**EXERCISE DIRECTIONS**
Return all the entries. Match them word for word.

**INPUT FOR THIS TASK**
· · · · · · ·

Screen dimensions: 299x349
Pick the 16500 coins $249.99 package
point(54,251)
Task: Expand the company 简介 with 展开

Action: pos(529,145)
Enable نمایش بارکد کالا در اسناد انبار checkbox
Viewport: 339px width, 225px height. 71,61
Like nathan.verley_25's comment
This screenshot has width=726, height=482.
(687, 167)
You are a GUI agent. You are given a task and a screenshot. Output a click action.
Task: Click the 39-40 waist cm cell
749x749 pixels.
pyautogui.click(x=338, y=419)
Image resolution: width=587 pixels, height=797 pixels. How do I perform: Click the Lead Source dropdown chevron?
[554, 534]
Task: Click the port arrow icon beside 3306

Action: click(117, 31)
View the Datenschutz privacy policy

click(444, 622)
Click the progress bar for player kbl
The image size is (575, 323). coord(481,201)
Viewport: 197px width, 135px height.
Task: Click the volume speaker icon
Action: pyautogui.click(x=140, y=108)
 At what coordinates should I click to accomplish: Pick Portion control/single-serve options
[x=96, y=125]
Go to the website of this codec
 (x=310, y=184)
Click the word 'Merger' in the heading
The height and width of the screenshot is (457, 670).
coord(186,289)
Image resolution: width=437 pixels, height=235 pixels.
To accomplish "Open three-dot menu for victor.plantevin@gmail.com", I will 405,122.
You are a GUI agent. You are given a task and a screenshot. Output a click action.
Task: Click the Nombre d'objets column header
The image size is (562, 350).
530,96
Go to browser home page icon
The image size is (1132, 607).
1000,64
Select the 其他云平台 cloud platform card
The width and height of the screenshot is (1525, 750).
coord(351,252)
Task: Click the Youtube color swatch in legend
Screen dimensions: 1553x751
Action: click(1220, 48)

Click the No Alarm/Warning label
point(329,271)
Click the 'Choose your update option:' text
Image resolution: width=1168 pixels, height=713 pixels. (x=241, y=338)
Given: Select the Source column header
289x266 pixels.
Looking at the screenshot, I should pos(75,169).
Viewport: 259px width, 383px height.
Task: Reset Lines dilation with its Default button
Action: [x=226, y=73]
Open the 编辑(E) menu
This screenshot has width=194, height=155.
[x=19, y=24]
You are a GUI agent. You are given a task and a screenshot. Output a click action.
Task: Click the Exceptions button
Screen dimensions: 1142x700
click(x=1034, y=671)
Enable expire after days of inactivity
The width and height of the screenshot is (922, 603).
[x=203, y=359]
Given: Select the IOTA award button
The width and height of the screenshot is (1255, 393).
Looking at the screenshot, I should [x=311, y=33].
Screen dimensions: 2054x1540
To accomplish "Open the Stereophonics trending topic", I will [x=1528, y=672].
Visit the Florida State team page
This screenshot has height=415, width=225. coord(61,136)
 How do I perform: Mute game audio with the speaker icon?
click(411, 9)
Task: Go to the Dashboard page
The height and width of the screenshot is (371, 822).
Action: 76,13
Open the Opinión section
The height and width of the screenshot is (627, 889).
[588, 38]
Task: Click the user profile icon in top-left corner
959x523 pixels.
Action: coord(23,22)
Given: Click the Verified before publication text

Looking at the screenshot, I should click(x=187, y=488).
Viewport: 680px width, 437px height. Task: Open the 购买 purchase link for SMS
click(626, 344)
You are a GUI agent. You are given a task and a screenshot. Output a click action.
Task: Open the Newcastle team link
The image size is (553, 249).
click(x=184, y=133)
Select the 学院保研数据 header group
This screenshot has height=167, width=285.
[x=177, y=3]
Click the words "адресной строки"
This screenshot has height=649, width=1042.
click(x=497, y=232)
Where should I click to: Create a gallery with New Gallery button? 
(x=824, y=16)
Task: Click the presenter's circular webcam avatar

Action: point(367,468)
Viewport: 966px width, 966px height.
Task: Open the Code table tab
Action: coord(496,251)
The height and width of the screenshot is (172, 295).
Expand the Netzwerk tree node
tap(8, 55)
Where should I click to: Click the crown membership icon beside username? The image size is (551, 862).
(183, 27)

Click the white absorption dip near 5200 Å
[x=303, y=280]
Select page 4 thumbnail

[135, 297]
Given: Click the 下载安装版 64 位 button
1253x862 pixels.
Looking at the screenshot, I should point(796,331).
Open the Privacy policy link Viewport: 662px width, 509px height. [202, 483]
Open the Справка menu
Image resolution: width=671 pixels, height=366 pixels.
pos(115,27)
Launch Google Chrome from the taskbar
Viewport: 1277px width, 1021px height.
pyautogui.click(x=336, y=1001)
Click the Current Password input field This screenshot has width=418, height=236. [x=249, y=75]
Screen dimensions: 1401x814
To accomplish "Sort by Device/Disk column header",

· · · · · · ·

**COMPLETED TASK**
Screen dimensions: 299x349
Pick the 16500 coins $249.99 package
point(54,251)
Task: Expand the company 简介 with 展开

Action: pos(529,145)
Enable نمایش بارکد کالا در اسناد انبار checkbox
Viewport: 339px width, 225px height. 71,61
Like nathan.verley_25's comment
This screenshot has width=726, height=482.
(687, 167)
You are a GUI agent. You are given a task and a screenshot. Output a click action.
Task: Click the 39-40 waist cm cell
749x749 pixels.
pyautogui.click(x=338, y=419)
Image resolution: width=587 pixels, height=797 pixels. How do I perform: Click the Lead Source dropdown chevron?
[554, 534]
Task: Click the port arrow icon beside 3306

Action: click(117, 31)
View the Datenschutz privacy policy

click(444, 622)
Click the progress bar for player kbl
The image size is (575, 323). coord(481,201)
Viewport: 197px width, 135px height.
Task: Click the volume speaker icon
Action: pyautogui.click(x=140, y=108)
 At what coordinates should I click to accomplish: Pick Portion control/single-serve options
[x=96, y=125]
Go to the website of this codec
 (x=310, y=184)
Click the word 'Merger' in the heading
The height and width of the screenshot is (457, 670).
coord(186,289)
Image resolution: width=437 pixels, height=235 pixels.
To accomplish "Open three-dot menu for victor.plantevin@gmail.com", I will 405,122.
You are a GUI agent. You are given a task and a screenshot. Output a click action.
Task: Click the Nombre d'objets column header
The image size is (562, 350).
530,96
Go to browser home page icon
The image size is (1132, 607).
1000,64
Select the 其他云平台 cloud platform card
The width and height of the screenshot is (1525, 750).
coord(351,252)
Task: Click the Youtube color swatch in legend
Screen dimensions: 1553x751
Action: click(1220, 48)

Click the No Alarm/Warning label
point(329,271)
Click the 'Choose your update option:' text
Image resolution: width=1168 pixels, height=713 pixels. (x=241, y=338)
Given: Select the Source column header
289x266 pixels.
Looking at the screenshot, I should pos(75,169).
Viewport: 259px width, 383px height.
Task: Reset Lines dilation with its Default button
Action: [x=226, y=73]
Open the 编辑(E) menu
This screenshot has width=194, height=155.
[x=19, y=24]
You are a GUI agent. You are given a task and a screenshot. Output a click action.
Task: Click the Exceptions button
Screen dimensions: 1142x700
click(x=1034, y=671)
Enable expire after days of inactivity
The width and height of the screenshot is (922, 603).
[x=203, y=359]
Given: Select the IOTA award button
The width and height of the screenshot is (1255, 393).
Looking at the screenshot, I should [x=311, y=33].
Screen dimensions: 2054x1540
To accomplish "Open the Stereophonics trending topic", I will [x=1528, y=672].
Visit the Florida State team page
This screenshot has height=415, width=225. coord(61,136)
 How do I perform: Mute game audio with the speaker icon?
click(411, 9)
Task: Go to the Dashboard page
The height and width of the screenshot is (371, 822).
Action: 76,13
Open the Opinión section
The height and width of the screenshot is (627, 889).
[588, 38]
Task: Click the user profile icon in top-left corner
959x523 pixels.
Action: coord(23,22)
Given: Click the Verified before publication text

Looking at the screenshot, I should click(x=187, y=488).
Viewport: 680px width, 437px height. Task: Open the 购买 purchase link for SMS
click(626, 344)
You are a GUI agent. You are given a task and a screenshot. Output a click action.
Task: Open the Newcastle team link
The image size is (553, 249).
click(x=184, y=133)
Select the 学院保研数据 header group
This screenshot has height=167, width=285.
[x=177, y=3]
Click the words "адресной строки"
This screenshot has height=649, width=1042.
click(x=497, y=232)
Where should I click to: Create a gallery with New Gallery button? 
(x=824, y=16)
Task: Click the presenter's circular webcam avatar

Action: point(367,468)
Viewport: 966px width, 966px height.
Task: Open the Code table tab
Action: coord(496,251)
The height and width of the screenshot is (172, 295).
Expand the Netzwerk tree node
tap(8, 55)
Where should I click to: Click the crown membership icon beside username? The image size is (551, 862).
(183, 27)

Click the white absorption dip near 5200 Å
[x=303, y=280]
Select page 4 thumbnail

[135, 297]
Given: Click the 下载安装版 64 位 button
1253x862 pixels.
Looking at the screenshot, I should point(796,331).
Open the Privacy policy link Viewport: 662px width, 509px height. [202, 483]
Open the Справка menu
Image resolution: width=671 pixels, height=366 pixels.
pos(115,27)
Launch Google Chrome from the taskbar
Viewport: 1277px width, 1021px height.
pyautogui.click(x=336, y=1001)
Click the Current Password input field This screenshot has width=418, height=236. [x=249, y=75]
Screen dimensions: 1401x814
To accomplish "Sort by Device/Disk column header",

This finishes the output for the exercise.